Mereka semua didoakan. Karena begitu banyak orang yang datang ke rumah itu untuk mohon didoakan dan menerima kesembuhan, maka penduduk setempat bermaksud jahat terhadap mereka. Di atas selokan terdapat sebuah jembatan kecil yang menuju rumah. Hari berikutnya penduduk Bali menceritakan tentang rencana jahat itu terhadap mereka. Mereka tidak dapat melaksanakan rencana tersebut karena mereka melihat malaikatmalaikat yang berdiri di pintu gerbang rumah. Tuhan telah membela mereka. Apa yang mereka kerjakan disana juga telah mengundang reaksi keras imamimam Hindu. Hal ini mendorong Pemerintah Belanda melarang hamba Tuhan ini menetap dan menginjil di Bali dengan alasan takut merusak kebudayaan asli penduduk Bali. Seringkali mereka mengirim agen-agen dari dinas rahasia untuk memata-matai selama kebaktian berlangsung, karena mereka menyangka bahwa mereka adalah orang Bolsjewik. Mereka senang bahwa dengan jalan demikian mereka dapat mendengar kabar Injil. Groesbeek Cornelis meminta Tuhan untuk nasihat tentang operasi mereka di Indonesia. Selama berjalan-jalan di Surabaya, ia dibawa ke sebuah rumah besar di beranda seorang wanita Belanda Sat Percakapan dengan wanita mengungkapkan bahwa ia sedang sakit. Dalam mengundang kehadiran teman-teman, malam itu wanita itu sembuh selama layanan doa oleh Groes Beeks di rumahnya. Di Surabaya, Rev. Cornelius E. Groesbeek berkenalan dengan Ny. Wijnen yang mempunyai seorang keponakan yang bekerja di BPM Cepu (Shell), bernama F. G. Van Gessel. Dengan Perantaraan Ny. Wijnen yang telah menerima kesembuhan Ilahi lewat pelayanan Rev. Cornelius E. Groesbeek, maka Sdr. Vand Gessel dapat berjumpa dan berkenalan dengan beliau. Sdr. Van Gessel menyambut hangat Rev. Groesbeek karena memang telah lama dia ingin lebih mengerti dan mendalami Injil yang selama ini dibacanya. Berita Pantekosta disambutnya dengan penuh sukacita, lalu pada bulan Januari 1923 dimulailah kebaktian Pantekosta yang pertama di Deterdink Boulevard, Cepu. F. G. Van Gessel dengan istri, pegawai tinggi BPM memiliki gaji F 800 (800 Gulden), bertobat dan menerima Injil Sepenuh. Kebaktian itu berlangsung terus dengan baik dan jumlah pengunjung bertambah hingga mencapai 50 orang.

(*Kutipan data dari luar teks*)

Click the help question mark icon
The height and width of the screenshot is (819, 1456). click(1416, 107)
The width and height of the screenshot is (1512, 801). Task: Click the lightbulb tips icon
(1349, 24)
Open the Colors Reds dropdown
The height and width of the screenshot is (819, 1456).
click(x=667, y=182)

Kebaktian di Cepu ini mengalami tantangan keras. Merka diejek, diolok dan dituduh sebagai aliran yang menyesatkan. Ds. Hoekendijk menegaskan bahwa kebaiktian Pantekosta yang di Cepu dan mujizat yang terjadi di dalamnya berasal dari Setan. namun demikian, Tuhan bekerja luar biasa. Tiga bulan kemudian pada tanggal 30 Maret 1923 terjadi suatu peristiwa penting yang menjadi salah satu tonggak sejarah Gereja Pantekosta di Indonesia. Benih Injil Sepenuh yang ditabur dengan linangan air mata sejak Maret 1921 di Bali, mengeluarkan buah pertama dengan diadakannya baptisan air di Pasar Sore Cepu dan jumlah yang dibaptis sebanyak 13 orang. Baptisan ini dilakukan oleh Rev. Cornelius E. Groesbeek dan dibantu oleh Rev. J. Thiessen, seorang misionaris dari Belanda. Di antara 13 orang itu terdapat suami Istri F. G. Van Gessel, suami istri S.I.P. Lumoindong dan Sdr. Agust Kops. Pelayanan Keluarga Groesbeek periode ke 2 berlangsung selama 8 tahun, yaitu Agustus 1930 sampai Oktober 1938. Keluarga Groesbeek kembali ke rumah mereka pada tahun 1926 dan kembali ke pulau Jawa untuk perjalanan yang kedua di tahun 1930.